## SOURCE DATA
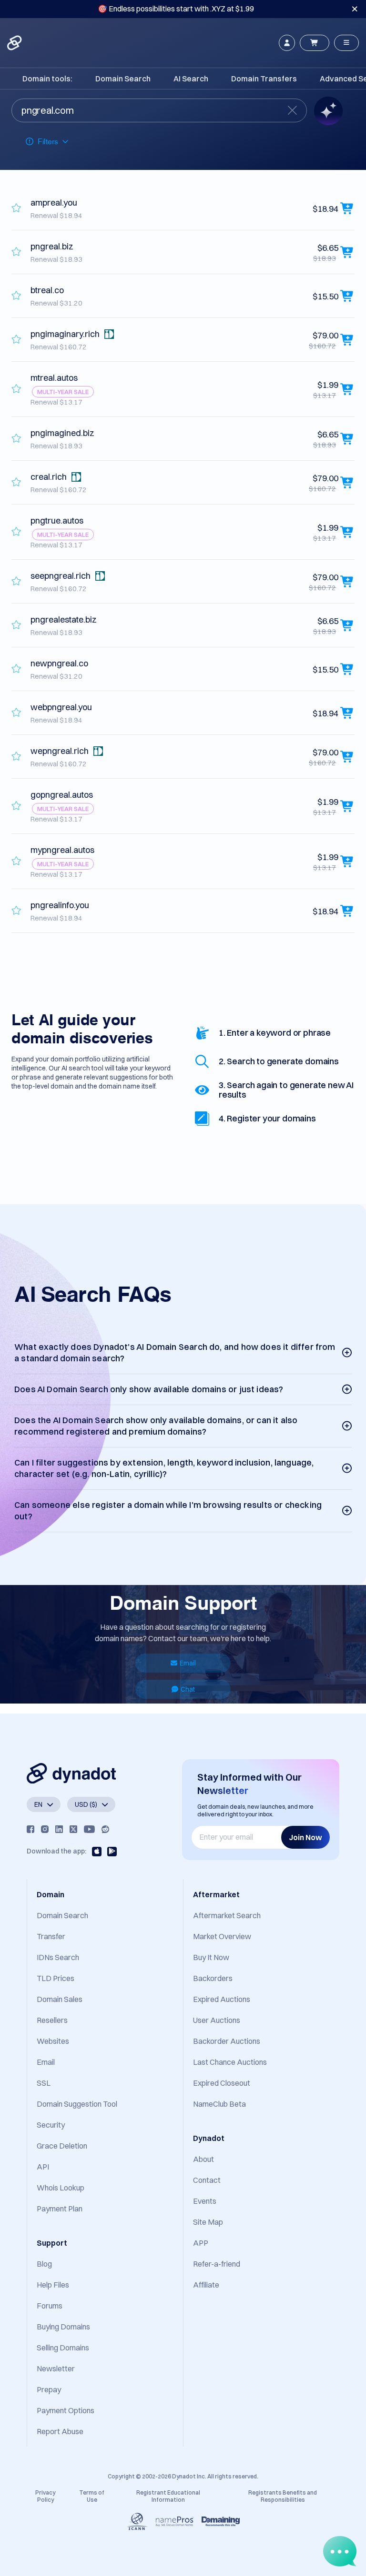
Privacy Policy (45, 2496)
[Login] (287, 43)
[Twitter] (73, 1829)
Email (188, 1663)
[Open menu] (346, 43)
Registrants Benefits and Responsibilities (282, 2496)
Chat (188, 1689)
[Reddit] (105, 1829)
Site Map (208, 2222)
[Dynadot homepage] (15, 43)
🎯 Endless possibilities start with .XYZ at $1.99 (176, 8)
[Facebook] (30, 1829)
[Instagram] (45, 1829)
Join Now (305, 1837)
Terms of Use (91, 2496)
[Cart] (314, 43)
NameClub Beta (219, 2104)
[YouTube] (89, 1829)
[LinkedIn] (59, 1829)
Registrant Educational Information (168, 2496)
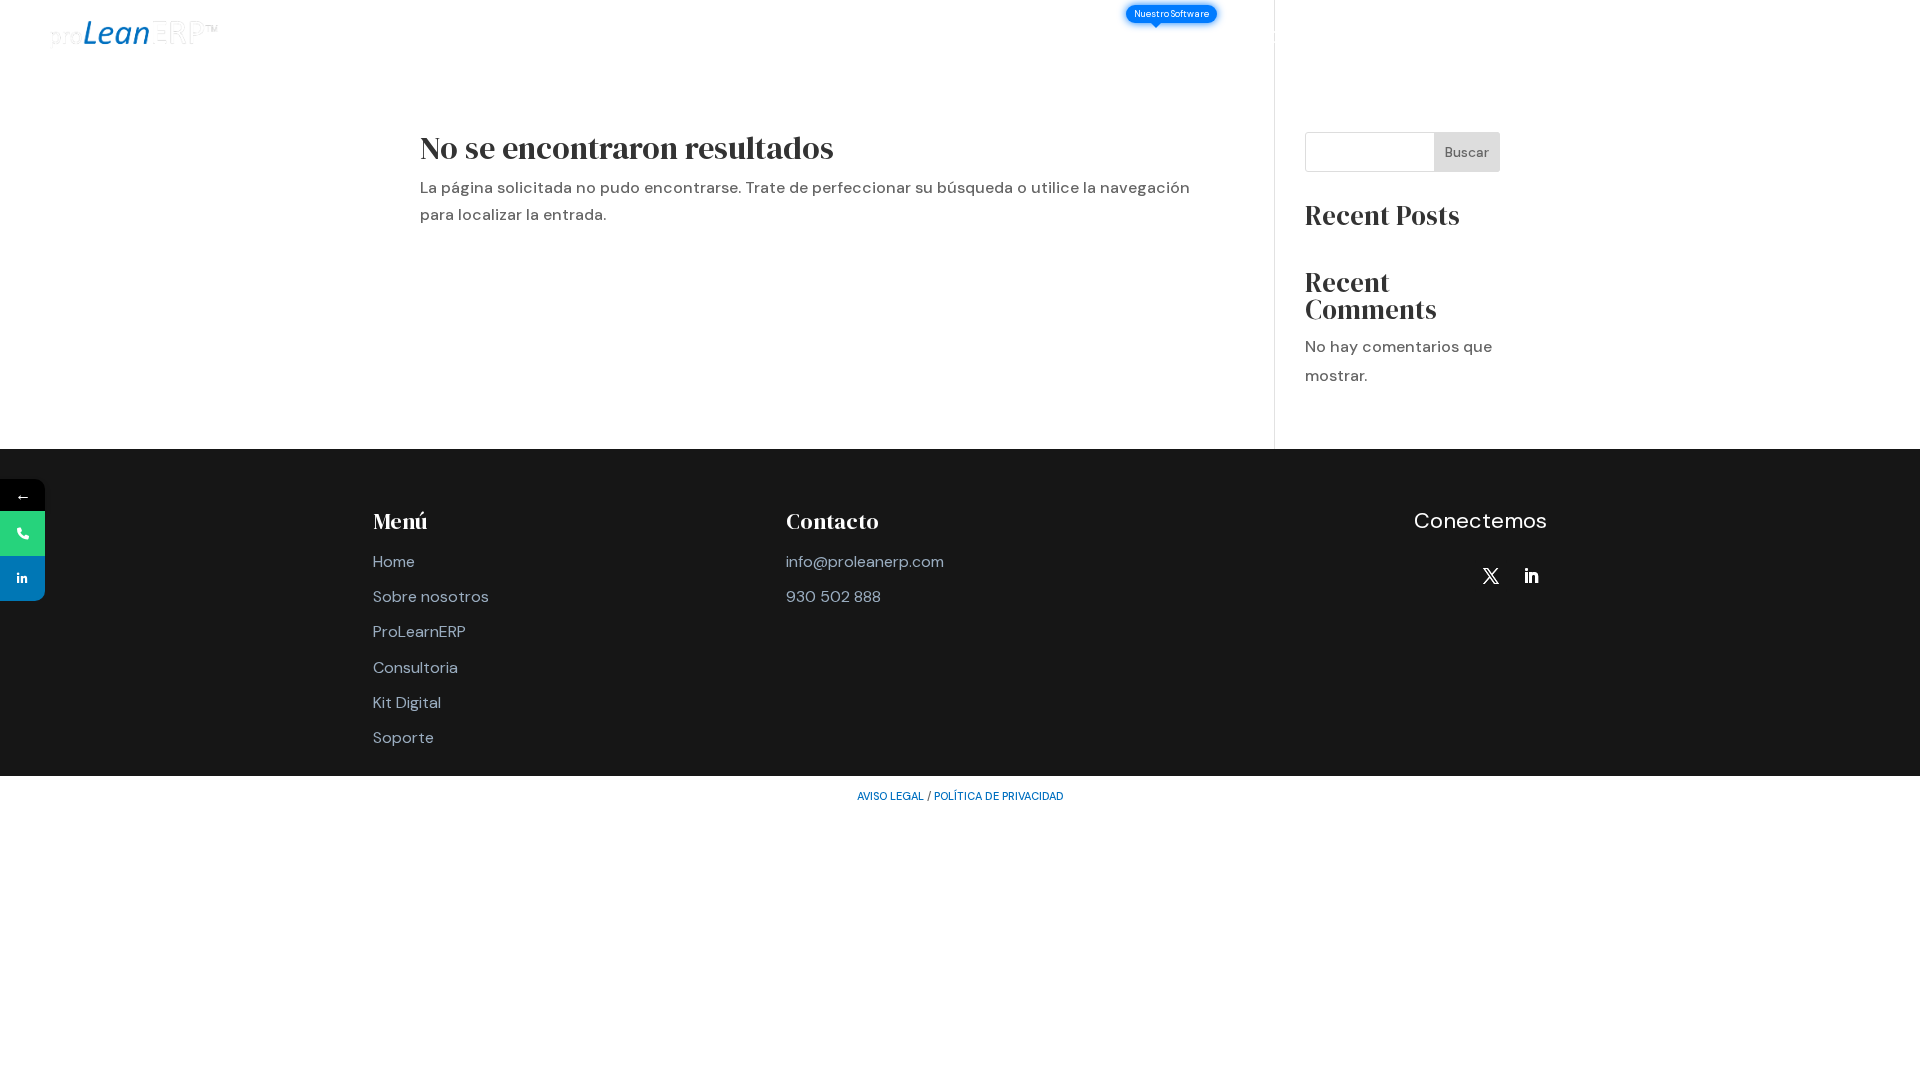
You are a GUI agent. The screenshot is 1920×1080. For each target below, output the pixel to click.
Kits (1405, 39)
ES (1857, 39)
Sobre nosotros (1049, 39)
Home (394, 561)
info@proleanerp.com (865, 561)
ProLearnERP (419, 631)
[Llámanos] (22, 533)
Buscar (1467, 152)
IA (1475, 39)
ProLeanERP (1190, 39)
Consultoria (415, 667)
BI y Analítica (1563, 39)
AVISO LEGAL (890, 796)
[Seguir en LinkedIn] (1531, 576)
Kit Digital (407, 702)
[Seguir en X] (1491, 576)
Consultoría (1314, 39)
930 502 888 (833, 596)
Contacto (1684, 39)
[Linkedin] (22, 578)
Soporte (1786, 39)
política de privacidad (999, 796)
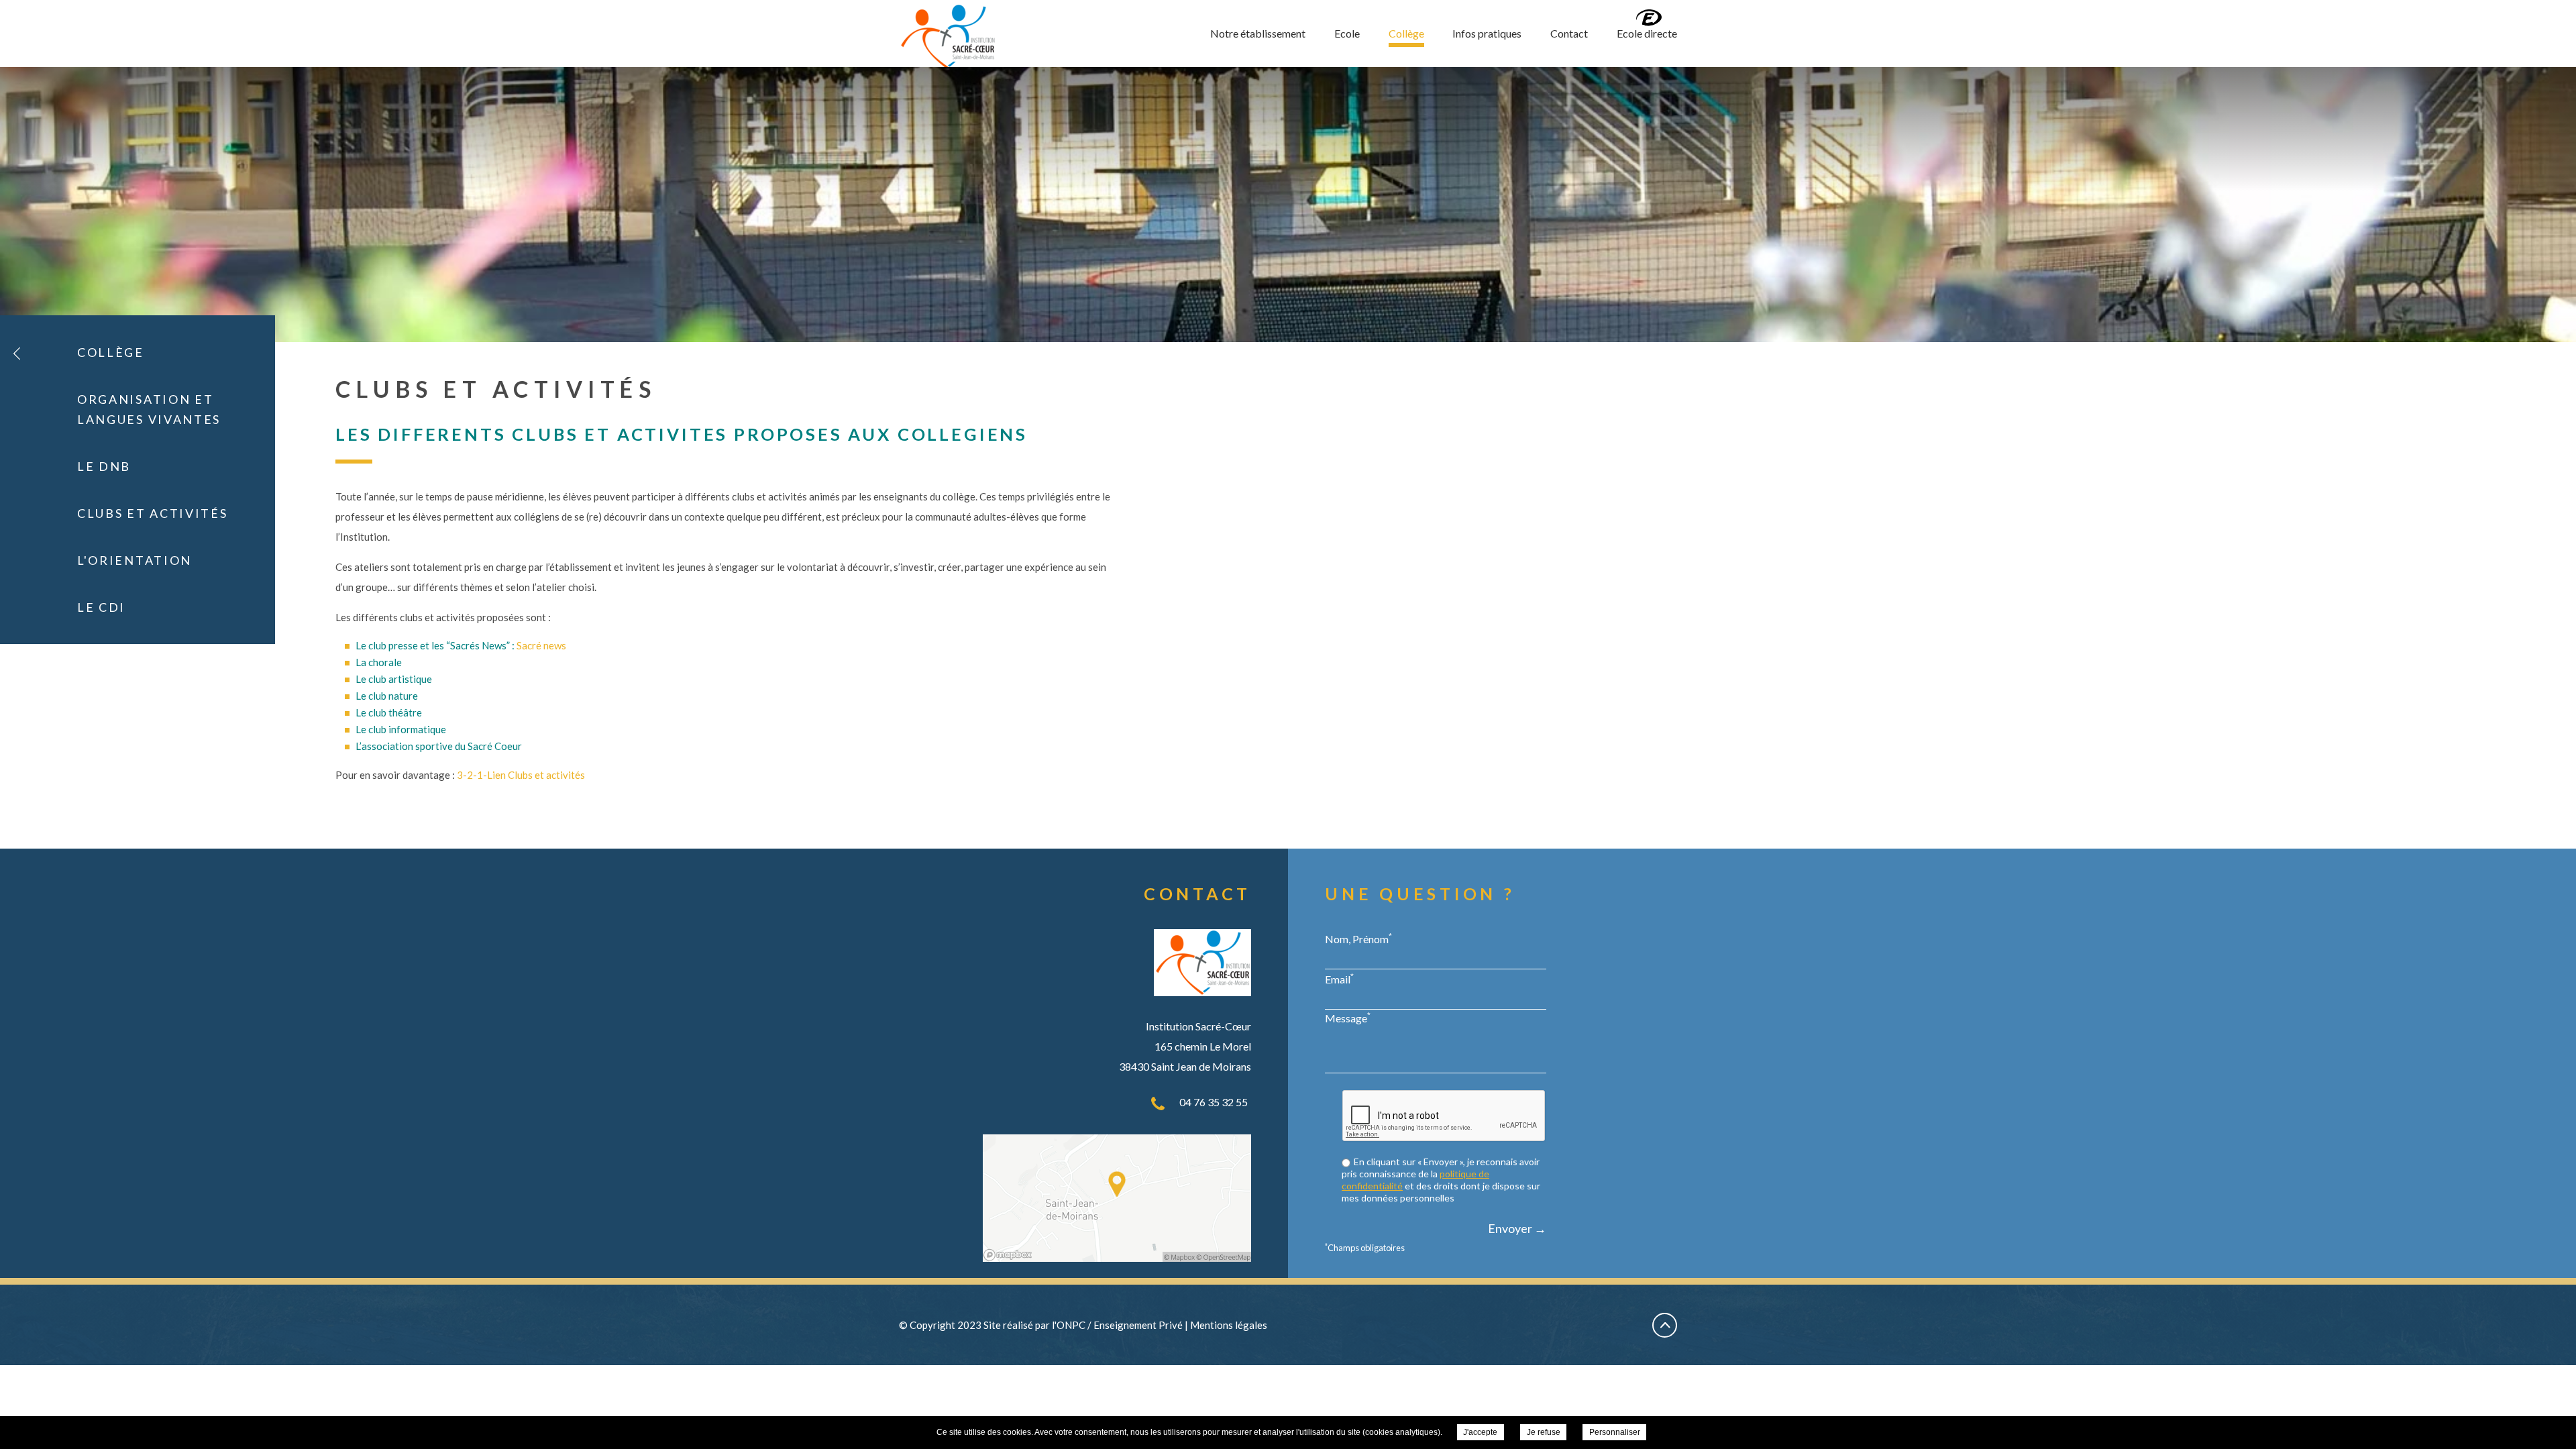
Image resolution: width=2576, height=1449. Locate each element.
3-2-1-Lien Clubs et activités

## THE TASK
Where does the string "each" occur in the material? Copy every line where it does.

## EXERCISE RESPONSE
You are a GUI agent. The screenshot is 1920×1080. For each target below, output the pixel to click.
Image resolution: width=2576, height=1449. Locate each element.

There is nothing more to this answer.